*PASSAGE TO READ*
----------

Dr. Nalini Nadkarni is a forest ecologist and professor of biology at the University of Utah in Salt Lake City. Her research interests focus on the community and ecosystem ecology of rain forests, the ecological effects of forest loss and fragmentation, and enhancing conservation through interdisciplinary collaboration. Her research is supported by the National Science Foundation, The National Geographic Society, and the Mellon Foundation. Much of Dr. Nadkarni’s current work is based out of her field sites in Monteverde, Costa Rica, and on the Olympic Peninsula of Washington State.

One of Dr. Nadkarni’s primary focuses outside of her ecological research is on increasing diversity and representation in science. In 2019, she collaborated with National Geographic and Mattel to develop a line of Barbie dolls aimed at making science more interesting, accessible, and interactive for young children. She was first inspired to create the dolls after recognizing the potential for play to shape young people’s perceptions of science careers. Particularly, she saw the potential for Barbie to help encourage girls to be interested in science. Nearly a decade before her partnership with Mattel, Dr. Nadkarni and her students had begun to recycle old Barbie Dolls by outfitting them with outdoor gear and scientific instruments to create their own canopy ecology Barbies. After being recognized for her creative endeavors, she worked to help develop a new set of dolls featuring women in the natural sciences, including astrophysicist, wildlife biologist, nature photographer, and entomologist Barbies that are now included in Mattel’s lineup of Explorer Dolls.

----------

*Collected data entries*
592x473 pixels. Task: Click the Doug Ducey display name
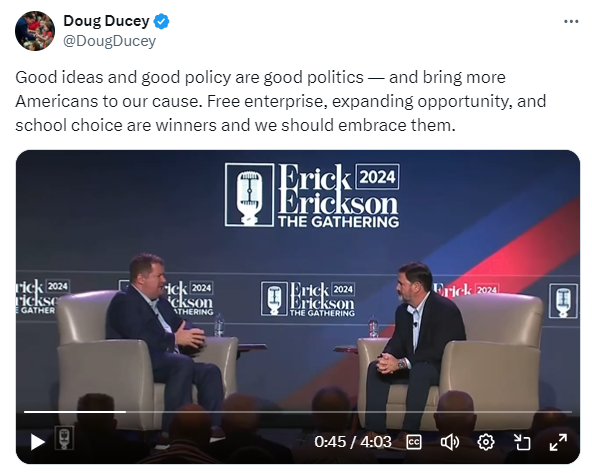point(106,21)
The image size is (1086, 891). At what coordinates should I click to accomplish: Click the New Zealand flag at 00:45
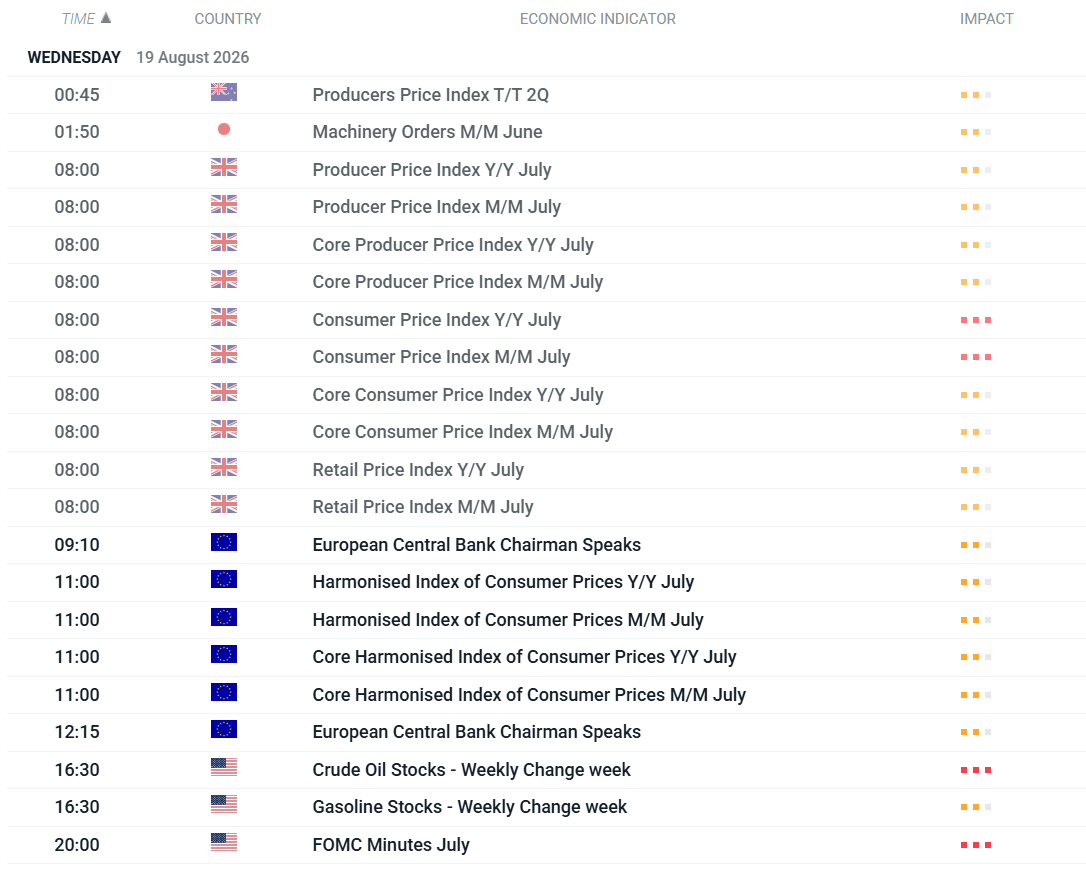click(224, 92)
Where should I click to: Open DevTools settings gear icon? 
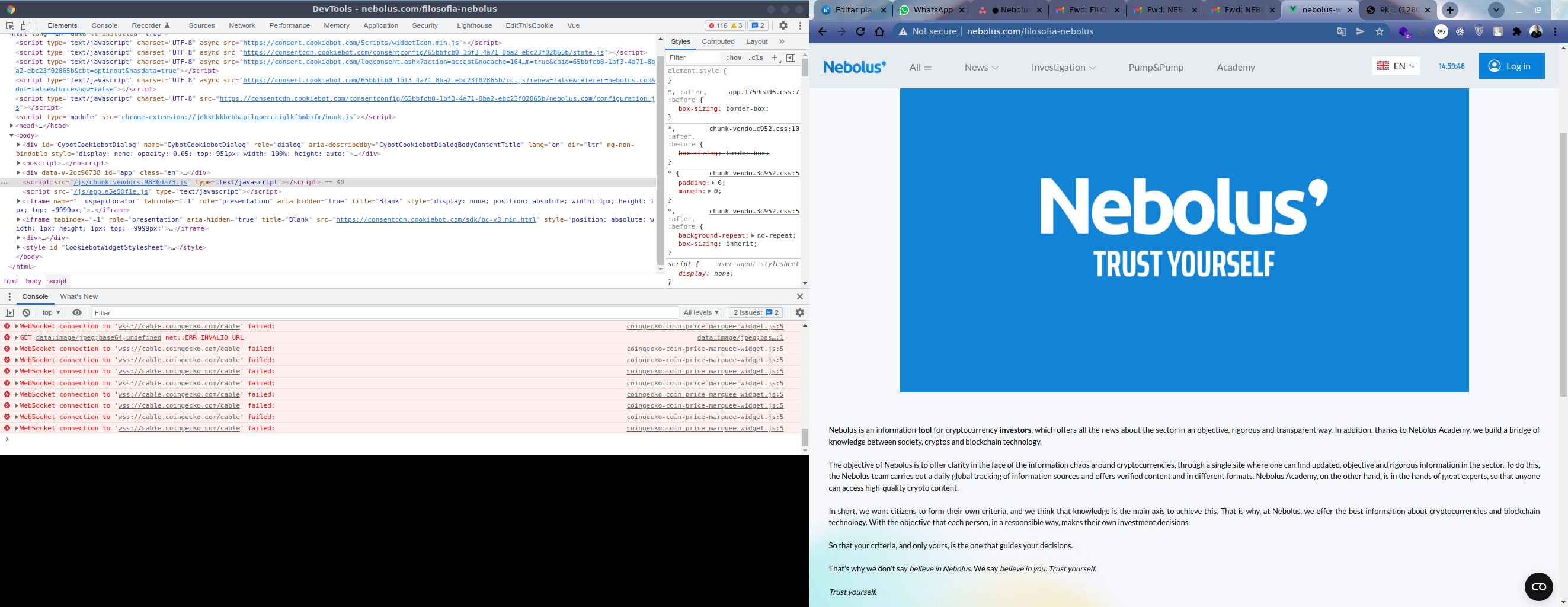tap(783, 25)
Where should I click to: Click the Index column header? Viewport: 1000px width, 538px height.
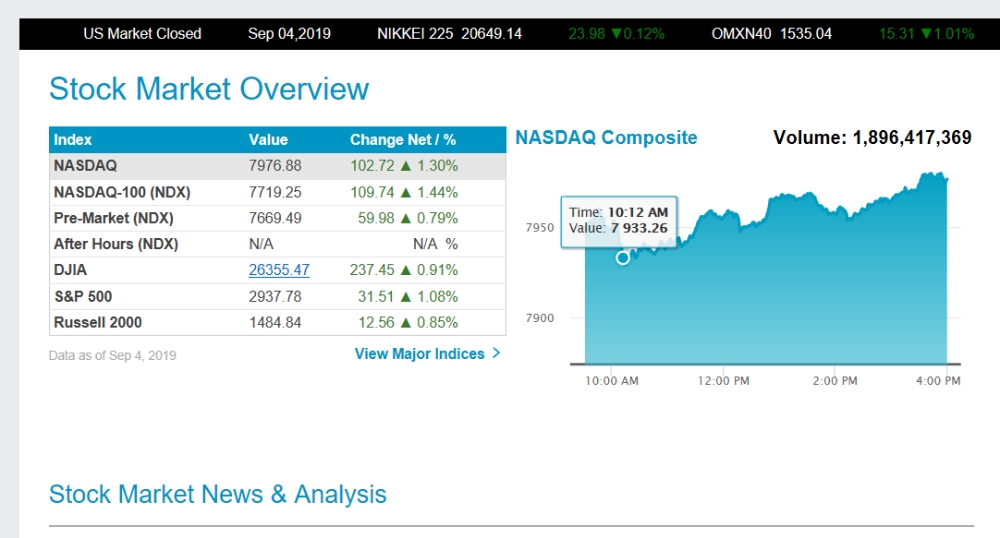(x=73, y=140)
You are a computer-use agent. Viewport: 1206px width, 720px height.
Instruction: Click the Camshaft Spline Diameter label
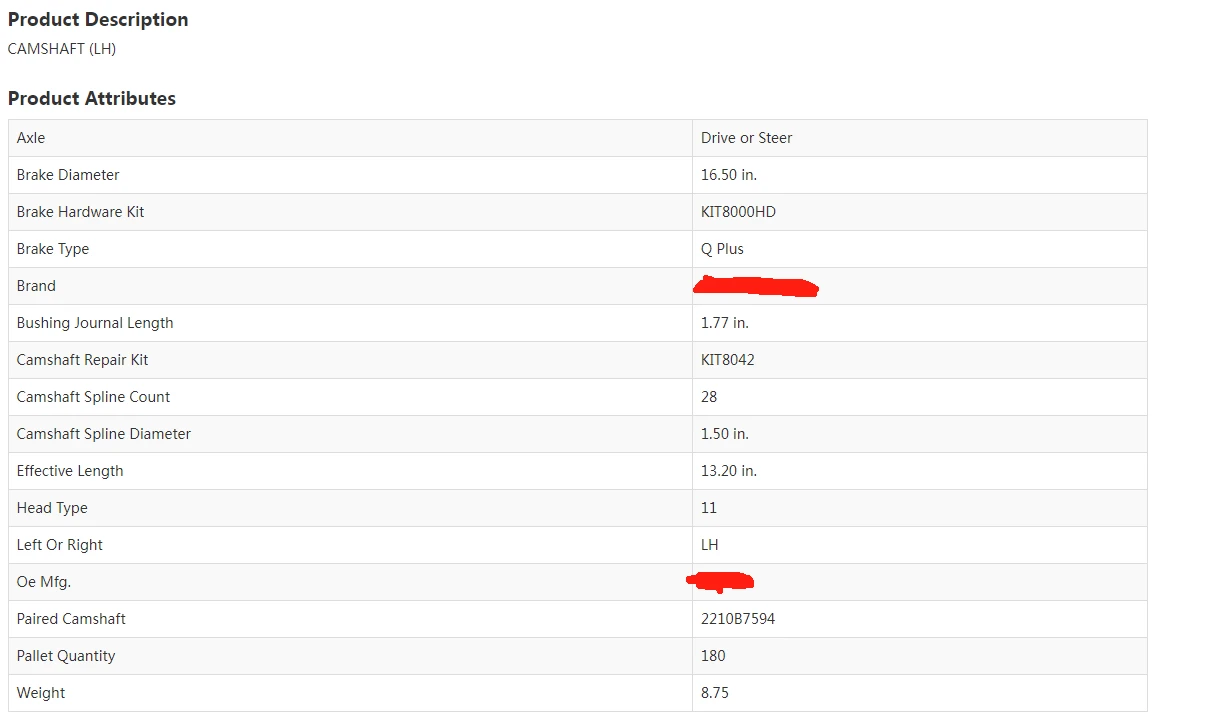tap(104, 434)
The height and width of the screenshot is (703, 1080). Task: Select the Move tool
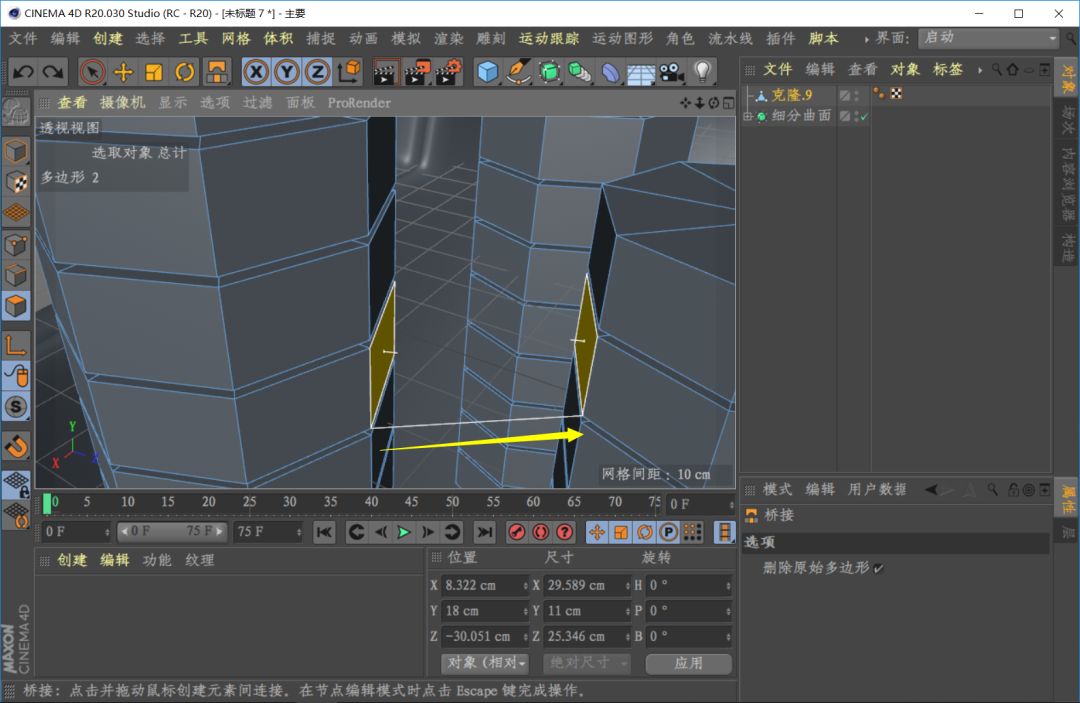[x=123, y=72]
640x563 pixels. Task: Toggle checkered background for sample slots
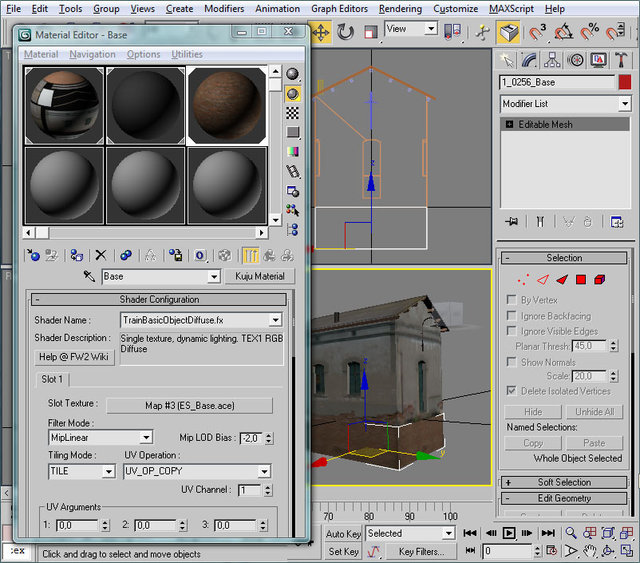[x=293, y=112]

----------

*WORK REQUIRED*
Return the entire text about Dr. Nalini Nadkarni word for word. Work only from the text about Dr. Nalini Nadkarni.

*SOLUTION TO THIS EXERCISE*
Dr. Nalini Nadkarni is a forest ecologist and professor of biology at the University of Utah in Salt Lake City. Her research interests focus on the community and ecosystem ecology of rain forests, the ecological effects of forest loss and fragmentation, and enhancing conservation through interdisciplinary collaboration. Her research is supported by the National Science Foundation, The National Geographic Society, and the Mellon Foundation. Much of Dr. Nadkarni’s current work is based out of her field sites in Monteverde, Costa Rica, and on the Olympic Peninsula of Washington State.

One of Dr. Nadkarni’s primary focuses outside of her ecological research is on increasing diversity and representation in science. In 2019, she collaborated with National Geographic and Mattel to develop a line of Barbie dolls aimed at making science more interesting, accessible, and interactive for young children. She was first inspired to create the dolls after recognizing the potential for play to shape young people’s perceptions of science careers. Particularly, she saw the potential for Barbie to help encourage girls to be interested in science. Nearly a decade before her partnership with Mattel, Dr. Nadkarni and her students had begun to recycle old Barbie Dolls by outfitting them with outdoor gear and scientific instruments to create their own canopy ecology Barbies. After being recognized for her creative endeavors, she worked to help develop a new set of dolls featuring women in the natural sciences, including astrophysicist, wildlife biologist, nature photographer, and entomologist Barbies that are now included in Mattel’s lineup of Explorer Dolls.